* Task list
- 1) Copy the Ennis school register notes from the line with "Another factor to" through the one ending in "find your ancestors!", swapping "Owen" for "Eugene".
- 2) Carry on the notes about the Ennis National School registers past their final sentence.

* Document excerpt
--

National School Registers 1898-1952
Explanatory Notes by Ms Fíona
de Buitléir, Ennis National School.
The first five registers of Ennis National School were
entered into databases during the summer of 2006, and cover the years
1898 – 1952. It was a challenging if somewhat laborious task, but
many interesting things were revealed in the process. In many ways, the
registers can be viewed as a mirror of the social history of Ennis. They
show us what the common occupations were at the turn of the 20th century
and how these changed as the decades went by. They show children being
struck off the roll due to severe illness, as outbreaks of tuberculosis
and diphtheria struck the town. During World War ll, we can see the names
of evacuees from England appearing on rolls. In the late 40s and 50s,
we see children being struck off rolls as families emigrated to England
and the USA. Each change in the social and economic life of Ennis left
its mark on the school’s registers.
The change with the greatest impact on the job of transcribing
the registers was the arrival of Saorstát Éireann
(the Irish Republic). This came into effect in Register 3 which
covers 1910-1923. From then on, the registers were completed in
Irish. We have attempted to translate the names back into English
for the benefit of Ennis family descendants in the USA, Australia,
etc., who are trying to research their genealogy via the internet.
However, we must confess that there may be inaccuracies here. In
many cases, it appears that the person who originally completed
the registers simply created an Irish version of the name as best
he could. In the case of non-standard surnames, we have had to guess
at the translation in some instances, based on our knowledge of
Ennis family names, and on the memories of some of our (very) senior
past pupils. In other cases, it was difficult to decipher the handwriting,
particularly the old Irish script, and this may again have caused
errors in transcription.
After much deliberation, it was decided to translate all the Irish
first- names into English. Thus, for example, Seán appears
here as John, even though he may have actually been called Seán.
We had no means of knowing which version was in use. Thus, if you
find an entry which resembles the person you are seeking in all
details but this, there is a good chance that it actually is
the one you want.
Another factor to consider is that there may be a number of translations
for a name. For example, John can be called Seán or Eoin
in Irish. Conversely, Eoin may be translated into English as John
or as Owen. “Eoin” may also be spelt Eoghan. The same
principle applies to surnames, both in Irish and in English. Remember
also that names were often changed, whether by accident or design,
when a family emigrated to another country. Thus, the family name
used in America, Australia, etc., may be slightly, or even significantly,
different from the form used in Ireland. Some detective work, and
a little imagination, may be needed to find your ancestors!

--

[Stored records]
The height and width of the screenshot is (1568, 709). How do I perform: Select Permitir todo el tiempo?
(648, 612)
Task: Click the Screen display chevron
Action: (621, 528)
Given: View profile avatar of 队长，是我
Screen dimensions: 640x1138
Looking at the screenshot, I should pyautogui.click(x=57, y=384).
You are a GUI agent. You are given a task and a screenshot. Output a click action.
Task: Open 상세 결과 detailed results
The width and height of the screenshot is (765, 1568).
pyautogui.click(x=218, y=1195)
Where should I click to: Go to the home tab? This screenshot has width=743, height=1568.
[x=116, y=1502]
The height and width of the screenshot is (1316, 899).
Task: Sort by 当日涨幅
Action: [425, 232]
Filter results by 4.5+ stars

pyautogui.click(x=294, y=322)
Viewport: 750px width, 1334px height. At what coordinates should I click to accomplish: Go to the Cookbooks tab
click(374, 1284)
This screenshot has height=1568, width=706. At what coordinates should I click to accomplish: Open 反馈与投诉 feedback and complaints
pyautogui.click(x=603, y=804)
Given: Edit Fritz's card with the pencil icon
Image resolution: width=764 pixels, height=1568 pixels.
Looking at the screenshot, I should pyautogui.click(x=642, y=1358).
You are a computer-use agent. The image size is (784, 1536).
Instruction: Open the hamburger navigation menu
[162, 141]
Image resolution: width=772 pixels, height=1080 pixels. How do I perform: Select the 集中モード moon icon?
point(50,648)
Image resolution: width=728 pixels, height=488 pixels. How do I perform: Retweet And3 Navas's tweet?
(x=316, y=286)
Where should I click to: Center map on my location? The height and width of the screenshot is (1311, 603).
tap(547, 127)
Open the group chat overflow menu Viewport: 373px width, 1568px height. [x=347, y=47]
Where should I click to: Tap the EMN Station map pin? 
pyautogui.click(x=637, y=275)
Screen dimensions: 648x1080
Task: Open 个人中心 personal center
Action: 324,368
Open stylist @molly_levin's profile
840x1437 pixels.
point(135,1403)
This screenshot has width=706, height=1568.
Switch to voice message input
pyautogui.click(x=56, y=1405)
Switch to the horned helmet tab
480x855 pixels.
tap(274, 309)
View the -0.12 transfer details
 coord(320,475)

--

* Answers below
- 1)
Another factor to consider is that there may be a number of translations
for a name. For example, John can be called Seán or Eoin
in Irish. Conversely, Eoin may be translated into English as John
or as Eugene. “Eoin” may also be spelt Eoghan. The same
principle applies to surnames, both in Irish and in English. Remember
also that names were often changed, whether by accident or design,
when a family emigrated to another country. Thus, the family name
used in America, Australia, etc., may be slightly, or even significantly,
different from the form used in Ireland. Some detective work, and
a little imagination, may be needed to find your ancestors!

- 2)
For those unfamiliar with the Irish education system, pupils generally
spend eight years at primary school. They begin in Junior Infants,
then Senior Infants, followed by First, Second, Third, Fourth, Fifth,
and Sixth classes. At one time there was also a seventh class but
these have been phased out. They then proceed to second level schools,
typically around age 12 or 13.
However, in the time of registers 1 – 5, few pupils progressed
to second level education. Instead, many remained at primary school
until they were ready to go out to work. This meant that they may
have spent more than one year in a particular class level. Indeed
some appear to have spent 3 or 4 years in the Infant classes. Thus,
in order to correctly interpret the registers, it is sometimes necessary
to understand the cultural context in which they were set. Nowadays,
education in Ireland is compulsory between the ages of 6 and 16.
(Note: A factor which often confuses genealogical researchers from
overseas was the former Irish tradition of calling a later-born
child after a sibling who died in infancy. Thus, for example, if
an infant named Mary died in 1898 aged 15 months, her sister born
in 1904 might again be named Mary. This tradition no longer exists.)
Some blank spaces appear in the online registers - these were
left blank in the original register.
- In the ‘Religion’ field, the following abbreviations
have been used:
RC = Roman Catholic
PR = Presbyterian
EC = Established Church
This project was made possible by the assistance of a number of people.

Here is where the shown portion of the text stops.